話し終える頃には全員が静かになっていた。
「だから」
私は顔を上げる。
「助けたいのです」
お父様が小さく息を吐いた。
「気持ちは分かった」
お母様も頷く。
「優しい子ね」
少し嬉しい。
しかし。
「駄目だ」
お父様は即答した。
私は固まった。
「どうしてですか!?」
「王女だからだ」
こちらも即答だった。
「王女は食堂で働かない」
「なぜですか」
「普通は働かない」
「でも」
「働かない」
強い。
今日は強い。
⸻
すると今度はお母様が口を開いた。
「それにとても危険だわ」
「変装します」
「誘拐されたらどうするの?」
「フォレストがいます」
全員の視線がフォレストへ向く。
「何で俺を見るんですか」
フォレストが真顔で言った。
「護衛でしょう?」
私が言う。
「違う。監視役だ」
「えっでも護衛も兼ねているでしょう?」
「まぁ残念だがそうとも言えなくもない」
「そうよね?よろしくね。」
フォレストは心底嫌そうな顔をした。
⸻
「エレ」
今度はお兄様が口を開いた。
「どうしてそこまでしたいんだ?」
私は少し考えた。
そして正直に答える。
「お店がなくなるのが嫌だから」
部屋が静かになった。私は続ける。
「あの食堂、好きなの」
木の机。優しいおばあさん。
真面目な料理人。
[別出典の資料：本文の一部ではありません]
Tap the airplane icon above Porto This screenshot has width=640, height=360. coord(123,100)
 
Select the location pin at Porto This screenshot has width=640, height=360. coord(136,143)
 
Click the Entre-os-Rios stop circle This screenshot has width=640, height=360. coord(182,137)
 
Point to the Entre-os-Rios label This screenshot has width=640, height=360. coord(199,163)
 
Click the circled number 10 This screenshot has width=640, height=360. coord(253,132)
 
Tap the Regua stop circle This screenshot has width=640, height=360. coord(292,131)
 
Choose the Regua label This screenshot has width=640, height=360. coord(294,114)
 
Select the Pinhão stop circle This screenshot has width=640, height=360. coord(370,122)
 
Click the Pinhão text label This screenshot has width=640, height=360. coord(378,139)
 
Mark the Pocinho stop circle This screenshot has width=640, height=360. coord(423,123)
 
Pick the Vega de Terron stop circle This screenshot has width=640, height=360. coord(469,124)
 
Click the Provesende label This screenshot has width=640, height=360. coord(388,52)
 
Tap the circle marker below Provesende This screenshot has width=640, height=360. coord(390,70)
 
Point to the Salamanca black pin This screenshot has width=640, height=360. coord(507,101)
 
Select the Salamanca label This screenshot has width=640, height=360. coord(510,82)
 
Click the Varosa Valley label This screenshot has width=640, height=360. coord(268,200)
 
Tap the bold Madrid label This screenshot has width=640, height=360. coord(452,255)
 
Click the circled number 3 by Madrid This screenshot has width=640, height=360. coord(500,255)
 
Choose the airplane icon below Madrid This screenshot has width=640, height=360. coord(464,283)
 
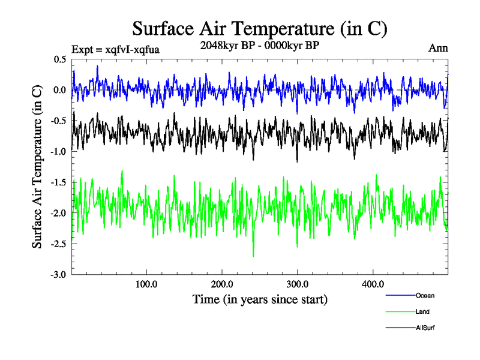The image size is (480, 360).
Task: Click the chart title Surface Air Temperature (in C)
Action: [x=260, y=28]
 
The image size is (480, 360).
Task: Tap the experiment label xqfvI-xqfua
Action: [x=115, y=49]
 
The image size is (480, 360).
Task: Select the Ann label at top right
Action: [x=438, y=48]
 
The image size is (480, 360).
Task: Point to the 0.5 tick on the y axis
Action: [x=59, y=59]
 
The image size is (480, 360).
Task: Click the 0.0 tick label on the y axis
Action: [x=59, y=90]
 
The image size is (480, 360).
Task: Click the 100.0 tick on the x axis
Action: [x=147, y=284]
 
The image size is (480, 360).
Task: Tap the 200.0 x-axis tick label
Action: [x=223, y=284]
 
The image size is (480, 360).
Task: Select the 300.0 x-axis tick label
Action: [x=298, y=284]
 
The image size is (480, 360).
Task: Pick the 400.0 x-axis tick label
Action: [x=373, y=284]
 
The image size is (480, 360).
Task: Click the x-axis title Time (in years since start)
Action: [x=260, y=299]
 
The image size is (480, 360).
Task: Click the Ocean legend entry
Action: [x=424, y=295]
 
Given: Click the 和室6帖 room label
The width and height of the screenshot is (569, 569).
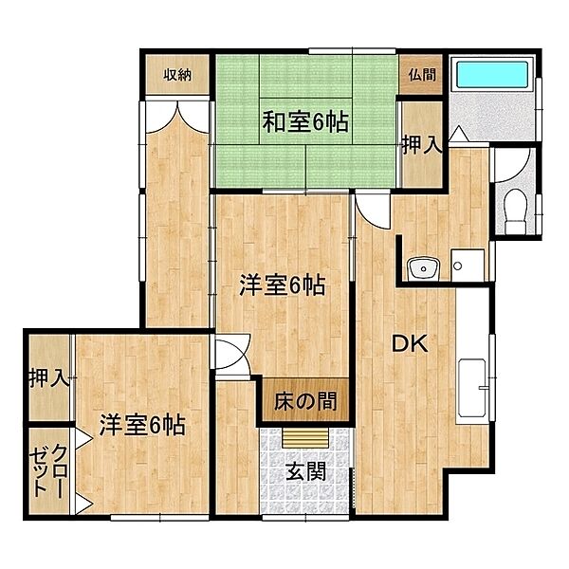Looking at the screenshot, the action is tap(305, 122).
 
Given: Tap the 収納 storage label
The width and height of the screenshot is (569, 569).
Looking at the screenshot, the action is tap(177, 75).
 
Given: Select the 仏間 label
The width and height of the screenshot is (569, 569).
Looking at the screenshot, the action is tap(422, 75).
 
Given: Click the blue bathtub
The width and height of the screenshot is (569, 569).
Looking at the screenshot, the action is tap(492, 75).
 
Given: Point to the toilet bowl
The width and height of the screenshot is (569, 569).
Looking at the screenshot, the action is tap(516, 211).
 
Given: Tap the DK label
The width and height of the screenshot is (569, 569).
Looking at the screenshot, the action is tap(410, 343).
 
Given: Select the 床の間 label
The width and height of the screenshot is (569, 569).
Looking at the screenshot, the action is tap(305, 401).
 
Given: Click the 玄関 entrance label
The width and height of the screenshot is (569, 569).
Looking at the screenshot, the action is tap(306, 472).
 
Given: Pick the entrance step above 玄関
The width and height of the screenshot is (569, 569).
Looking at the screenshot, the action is tap(306, 438).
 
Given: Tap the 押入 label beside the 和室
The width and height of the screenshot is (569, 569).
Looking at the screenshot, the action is tap(422, 145).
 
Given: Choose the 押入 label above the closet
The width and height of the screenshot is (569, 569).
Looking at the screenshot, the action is tap(49, 377).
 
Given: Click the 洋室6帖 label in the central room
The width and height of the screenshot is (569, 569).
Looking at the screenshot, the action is tap(283, 284).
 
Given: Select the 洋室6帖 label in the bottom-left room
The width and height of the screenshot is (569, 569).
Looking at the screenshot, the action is tap(142, 424).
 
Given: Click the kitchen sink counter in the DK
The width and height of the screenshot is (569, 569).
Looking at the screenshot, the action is tap(471, 388).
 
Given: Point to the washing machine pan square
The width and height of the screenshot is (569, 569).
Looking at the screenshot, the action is tap(468, 265).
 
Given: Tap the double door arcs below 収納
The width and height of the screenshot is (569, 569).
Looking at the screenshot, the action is tap(177, 117).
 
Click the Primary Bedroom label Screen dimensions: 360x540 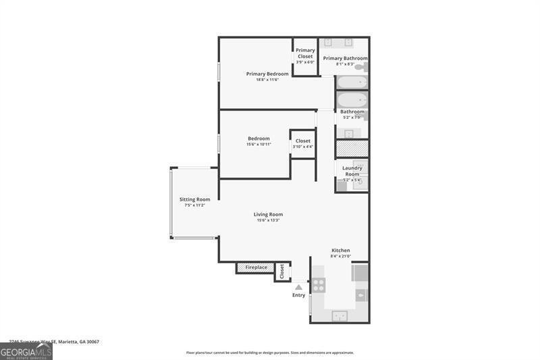[267, 74]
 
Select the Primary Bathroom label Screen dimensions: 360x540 [345, 58]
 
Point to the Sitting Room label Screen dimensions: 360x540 [194, 199]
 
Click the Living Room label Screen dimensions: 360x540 [268, 214]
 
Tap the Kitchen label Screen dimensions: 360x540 [340, 250]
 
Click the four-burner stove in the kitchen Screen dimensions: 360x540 [318, 285]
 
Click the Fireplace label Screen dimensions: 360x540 [256, 267]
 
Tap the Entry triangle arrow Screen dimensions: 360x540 [298, 287]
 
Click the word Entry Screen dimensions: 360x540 [298, 295]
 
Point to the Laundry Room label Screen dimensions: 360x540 [352, 171]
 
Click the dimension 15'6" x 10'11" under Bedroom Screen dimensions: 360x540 [259, 145]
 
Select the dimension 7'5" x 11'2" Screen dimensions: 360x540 [194, 205]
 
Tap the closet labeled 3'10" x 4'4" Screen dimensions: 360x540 [303, 143]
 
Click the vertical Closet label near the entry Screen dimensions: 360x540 [282, 271]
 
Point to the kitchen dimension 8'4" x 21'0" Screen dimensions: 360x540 [340, 256]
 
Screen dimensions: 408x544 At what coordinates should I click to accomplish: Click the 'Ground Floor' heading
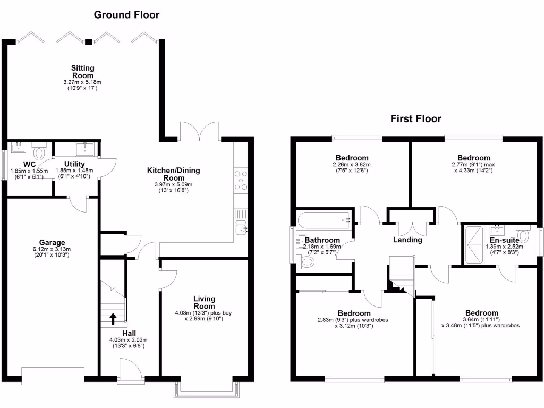126,15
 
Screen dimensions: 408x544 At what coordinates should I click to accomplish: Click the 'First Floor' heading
415,119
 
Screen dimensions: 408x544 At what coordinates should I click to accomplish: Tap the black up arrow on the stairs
113,318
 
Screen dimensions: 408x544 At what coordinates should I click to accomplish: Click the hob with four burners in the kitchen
241,180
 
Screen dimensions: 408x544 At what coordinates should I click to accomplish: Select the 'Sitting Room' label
83,72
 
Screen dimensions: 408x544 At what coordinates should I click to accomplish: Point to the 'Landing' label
407,240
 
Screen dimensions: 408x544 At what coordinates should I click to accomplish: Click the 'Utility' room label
74,163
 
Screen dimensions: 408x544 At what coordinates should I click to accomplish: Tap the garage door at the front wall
53,376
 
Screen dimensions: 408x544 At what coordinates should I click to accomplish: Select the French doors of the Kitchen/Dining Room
199,130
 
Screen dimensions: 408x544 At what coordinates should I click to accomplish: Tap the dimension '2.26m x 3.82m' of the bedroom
352,165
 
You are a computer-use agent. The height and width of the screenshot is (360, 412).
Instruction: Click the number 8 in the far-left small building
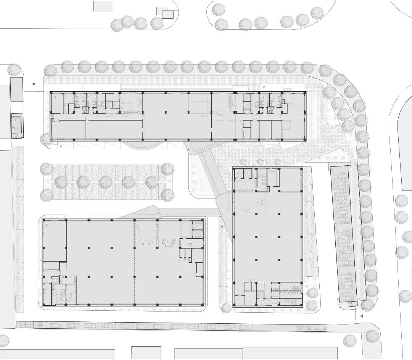(x=13, y=85)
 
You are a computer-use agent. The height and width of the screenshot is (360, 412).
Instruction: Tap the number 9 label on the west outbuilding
(x=16, y=120)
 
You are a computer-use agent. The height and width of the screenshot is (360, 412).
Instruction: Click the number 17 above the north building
(x=263, y=87)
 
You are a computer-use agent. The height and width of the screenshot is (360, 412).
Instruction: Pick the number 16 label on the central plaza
(x=196, y=184)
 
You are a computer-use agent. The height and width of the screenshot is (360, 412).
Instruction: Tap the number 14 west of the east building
(x=222, y=228)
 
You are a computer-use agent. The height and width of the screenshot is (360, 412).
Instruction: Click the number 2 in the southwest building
(x=47, y=226)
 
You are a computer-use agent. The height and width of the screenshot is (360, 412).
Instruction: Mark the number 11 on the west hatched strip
(x=19, y=150)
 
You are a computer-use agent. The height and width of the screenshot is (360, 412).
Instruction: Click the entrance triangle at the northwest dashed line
(x=34, y=84)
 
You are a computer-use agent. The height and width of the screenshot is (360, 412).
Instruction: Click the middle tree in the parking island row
(x=105, y=181)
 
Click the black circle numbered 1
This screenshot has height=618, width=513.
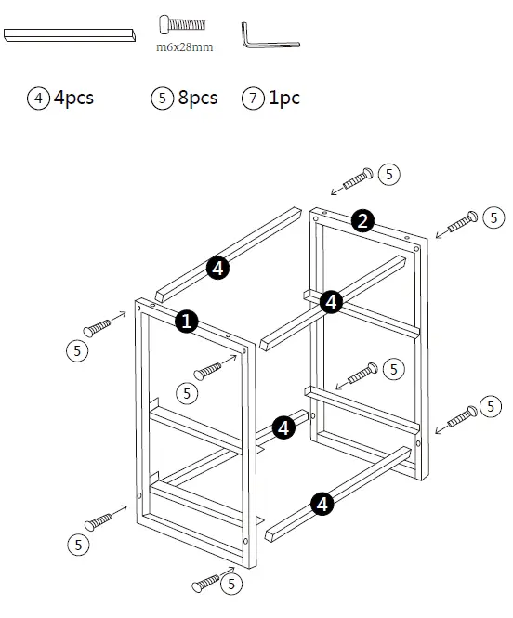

温かい料理。
なんだか居心地が良かった。
「それに」
私は少し笑った。
「お客さんが美味しそうにご飯を食べる顔も見てみたいわ」
お母様が苦笑する。
お兄様は頭を抱えた。
お父様は目を閉じている。
「誰に似たのかしら」
お母様がぽつりと呟いた。
「母上では?」
お兄様が言う。
お父様は聞こえないふりをした。
⸻
しばらくして、
お父様が大きくため息を吐いた。
「条件付きだ」
私は勢いよく立ち上がった。
「本当ですか!?」
「まだ最後まで聞いていない」
私は座り直した。
「第一に」
お父様が指を一本立てる。
「必ず変装すること」
「はい!」
「第二に」
指が二本になる。
「勉強を疎かにしないこと」
「もちろんです!」
「第三に」
指が三本になる。
「必ずフォレストを連れて行くこと」
「分かりました!」
「そして」
お父様の声が低くなった。
「王家の影も付ける」
私は目を丸くした。
「影?」
「護衛だ」
お兄様が呆れたように言う。
「フォレスト一人では足りん」
「十分だと思うけれど」
「思わん」
全員一致だった。
「俺も思いません」
フォレストまで頷いた。
裏切り者である。
「第四に」
お父様が続ける。
「危険だと判断した場合は即終了」
私は少し考えた。そして頷く。
「分かりました」
お父様はしばらく私を見つめていた。
やがて苦笑する。
「全く」
「お父様?」
「誰に似たんだか」
お父様はちらりとお母様に視線を送った後
愛おしそうに私を見つめた。
⸻
談話室を出た瞬間。
私は拳を握った。
「勝ったわ!」
「勝ってない」
隣でフォレストが即答する。
「勝ったもの」
「条件だらけだっただろ」
「許可が出たから勝ちよ」
私は満面の笑みを浮かべた。
明日から忙しくなる。
新しい料理。
食堂。
城下町。
考えるだけで楽しい。
「まずは何を作ろうかしら」
オムライス。
ハンバーグ。
親子丼。
どれも捨て難い。
「楽しみね」
そう呟くと、隣から深いため息が聞こえた。
「俺は全然楽しくない」
もちろん聞こえないふりをした。
食堂に魔道具に、あぁどれだけ時間があっても足りない。ワクワクするわ。この世界って最高ね。